PROBLEM TO SOLVE
Copy exactly every line below, from the first through the one that contains "Return and Refund (48, 2131)", and skip all pictures.

Saved data entries:
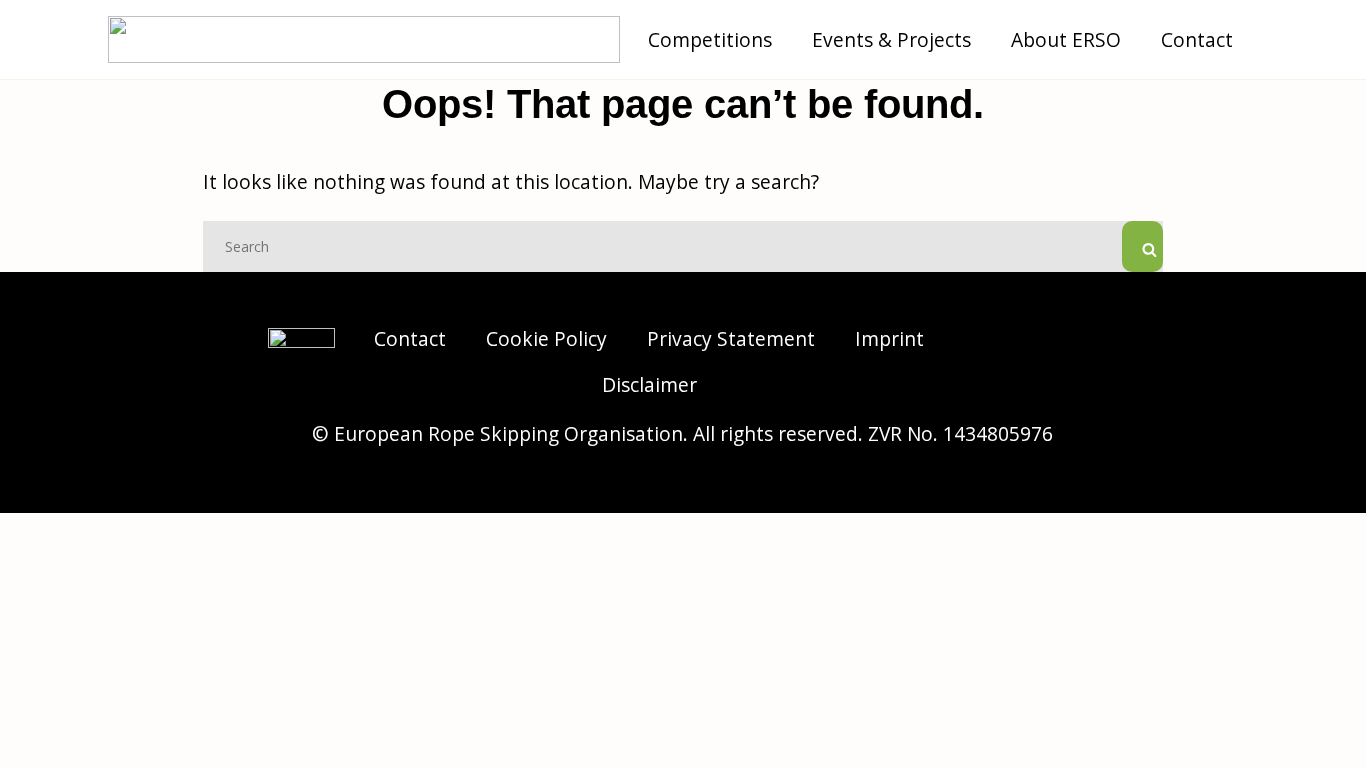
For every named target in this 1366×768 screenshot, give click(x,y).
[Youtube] (1073, 387)
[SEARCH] (1142, 246)
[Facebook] (1073, 337)
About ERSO (1066, 39)
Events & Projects (891, 39)
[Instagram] (1018, 337)
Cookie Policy (546, 338)
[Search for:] (683, 244)
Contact (1197, 39)
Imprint (889, 338)
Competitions (710, 39)
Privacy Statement (731, 338)
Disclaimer (649, 384)
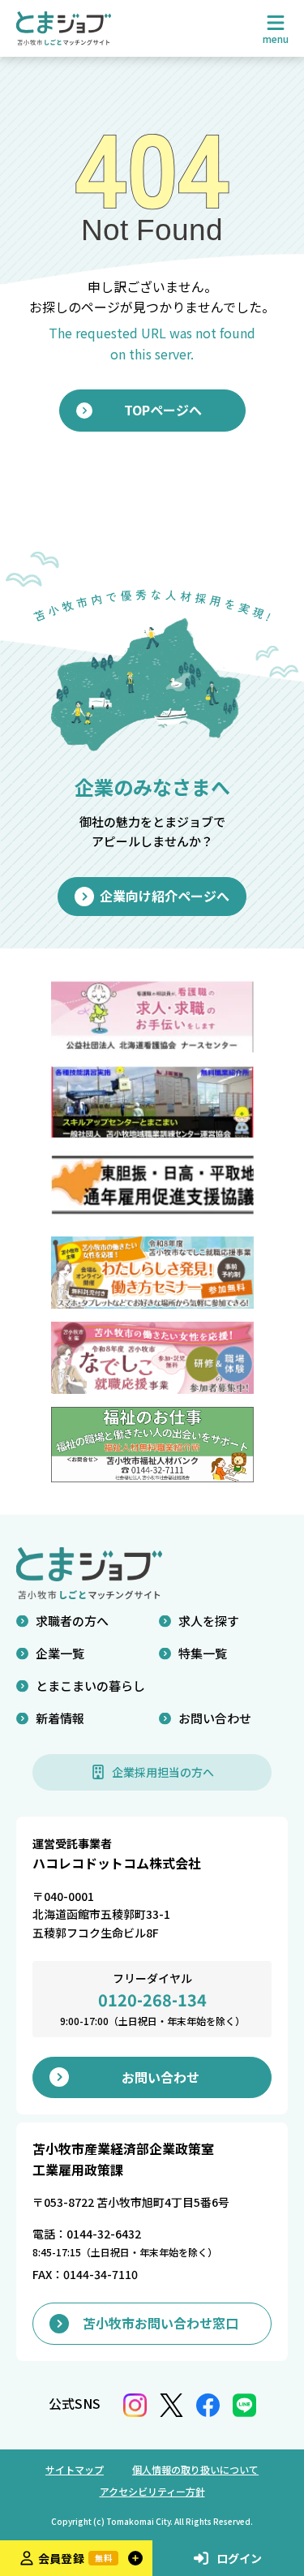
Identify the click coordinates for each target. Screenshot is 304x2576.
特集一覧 (202, 1653)
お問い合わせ (214, 1718)
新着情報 (60, 1718)
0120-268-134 (152, 1999)
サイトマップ (74, 2469)
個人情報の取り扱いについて (195, 2469)
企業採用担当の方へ (163, 1772)
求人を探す (208, 1620)
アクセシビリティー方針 (152, 2491)
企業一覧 (60, 1653)
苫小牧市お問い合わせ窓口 (160, 2323)
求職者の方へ (72, 1620)
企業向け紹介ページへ (164, 895)
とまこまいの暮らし (90, 1685)
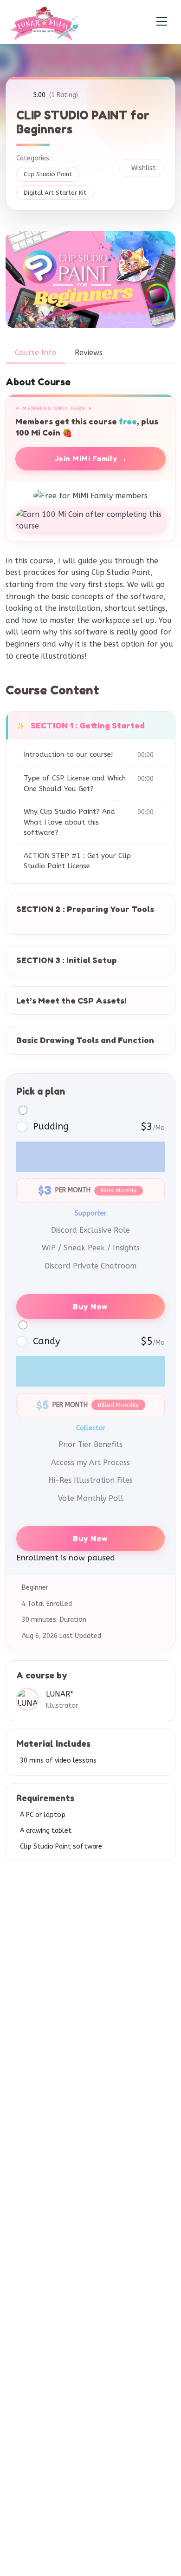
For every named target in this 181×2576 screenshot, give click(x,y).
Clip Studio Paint (48, 174)
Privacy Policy (39, 2103)
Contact (32, 2117)
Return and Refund (48, 2131)
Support (32, 2089)
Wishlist (143, 168)
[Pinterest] (118, 2037)
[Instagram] (62, 2045)
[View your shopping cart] (108, 21)
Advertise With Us (46, 2145)
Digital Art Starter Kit (55, 192)
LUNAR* (59, 1694)
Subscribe (101, 2462)
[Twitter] (90, 2045)
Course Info (35, 352)
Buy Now (90, 1306)
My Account (37, 2075)
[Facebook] (34, 2045)
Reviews (89, 352)
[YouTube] (146, 2045)
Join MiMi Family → (90, 458)
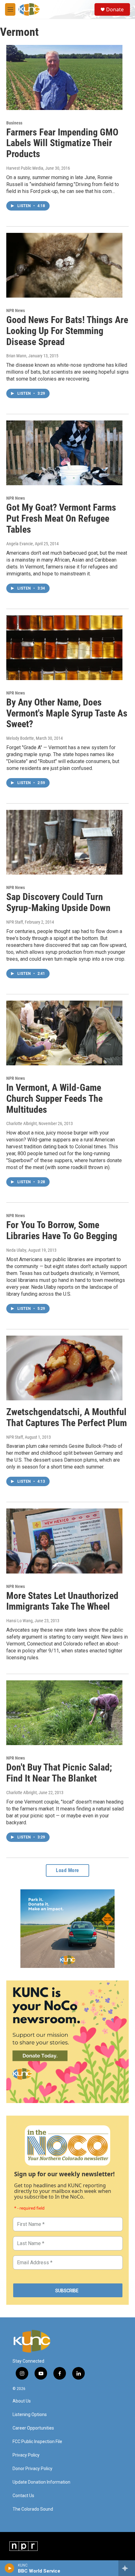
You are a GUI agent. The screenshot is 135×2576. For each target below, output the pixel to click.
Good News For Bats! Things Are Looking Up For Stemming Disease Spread (67, 330)
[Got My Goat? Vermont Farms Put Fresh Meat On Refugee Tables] (64, 452)
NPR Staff (14, 922)
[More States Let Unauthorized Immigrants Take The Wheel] (64, 1540)
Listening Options (30, 2414)
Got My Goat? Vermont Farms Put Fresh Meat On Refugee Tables (61, 518)
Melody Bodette (20, 738)
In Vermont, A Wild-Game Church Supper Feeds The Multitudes (54, 1098)
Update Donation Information (41, 2482)
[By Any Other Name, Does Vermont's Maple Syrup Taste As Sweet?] (64, 647)
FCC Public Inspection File (37, 2441)
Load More (67, 1870)
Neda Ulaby (16, 1250)
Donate (115, 9)
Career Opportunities (33, 2428)
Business (14, 122)
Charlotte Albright (21, 1123)
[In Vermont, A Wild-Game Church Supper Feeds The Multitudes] (64, 1033)
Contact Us (23, 2495)
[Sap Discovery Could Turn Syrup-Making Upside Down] (64, 842)
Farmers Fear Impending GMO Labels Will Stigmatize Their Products (62, 143)
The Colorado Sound (33, 2509)
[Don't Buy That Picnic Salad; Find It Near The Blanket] (64, 1712)
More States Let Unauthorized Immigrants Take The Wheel (62, 1601)
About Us (22, 2401)
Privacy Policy (26, 2455)
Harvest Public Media (24, 168)
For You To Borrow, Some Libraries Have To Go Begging (61, 1230)
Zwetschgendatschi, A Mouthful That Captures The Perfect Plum (66, 1417)
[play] (10, 2568)
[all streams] (126, 2568)
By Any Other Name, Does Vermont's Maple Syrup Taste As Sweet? (66, 713)
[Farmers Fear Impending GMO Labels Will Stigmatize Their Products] (64, 77)
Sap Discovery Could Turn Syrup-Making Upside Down (58, 902)
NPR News (15, 310)
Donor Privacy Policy (32, 2468)
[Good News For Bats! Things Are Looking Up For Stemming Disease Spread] (64, 265)
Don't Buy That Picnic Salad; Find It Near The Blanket (59, 1773)
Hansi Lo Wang (19, 1620)
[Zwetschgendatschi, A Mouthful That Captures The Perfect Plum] (64, 1368)
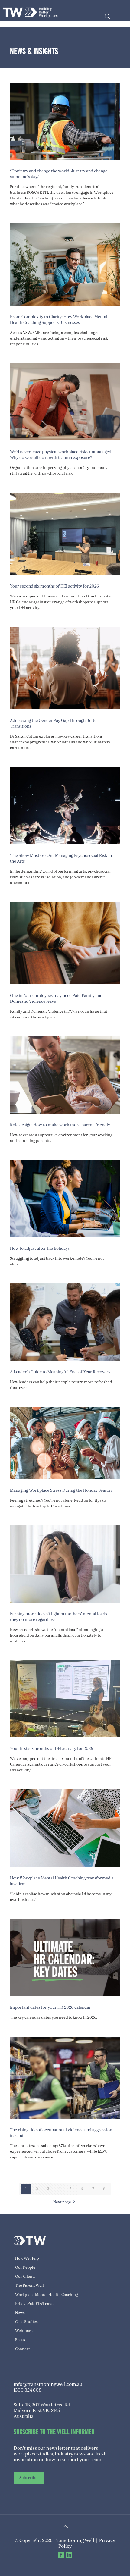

YOUR RESPONSE
For every named target in this 1366×768 screenshot, give click(x,y).
[Youtube] (1073, 387)
[SEARCH] (1142, 246)
[Facebook] (1073, 337)
About ERSO (1066, 39)
Events & Projects (891, 39)
[Instagram] (1018, 337)
Cookie Policy (546, 338)
[Search for:] (683, 244)
Contact (1197, 39)
Imprint (889, 338)
Competitions (710, 39)
Privacy Statement (731, 338)
Disclaimer (649, 384)
Identify the click coordinates for each target. Screenshot is 304x2576.
特集一覧 (202, 1653)
お問い合わせ (214, 1718)
新着情報 (60, 1718)
0120-268-134 (152, 1999)
サイトマップ (74, 2469)
個人情報の取り扱いについて (195, 2469)
企業採用担当の方へ (163, 1772)
求人を探す (208, 1620)
アクセシビリティー方針 (152, 2491)
企業一覧 (60, 1653)
苫小牧市お問い合わせ窓口 (160, 2323)
求職者の方へ (72, 1620)
企業向け紹介ページへ (164, 895)
とまこまいの暮らし (90, 1685)
For every named target in this 181×2576 screenshot, give click(x,y).
Clip Studio Paint (48, 174)
Privacy Policy (39, 2103)
Contact (32, 2117)
Return and Refund (48, 2131)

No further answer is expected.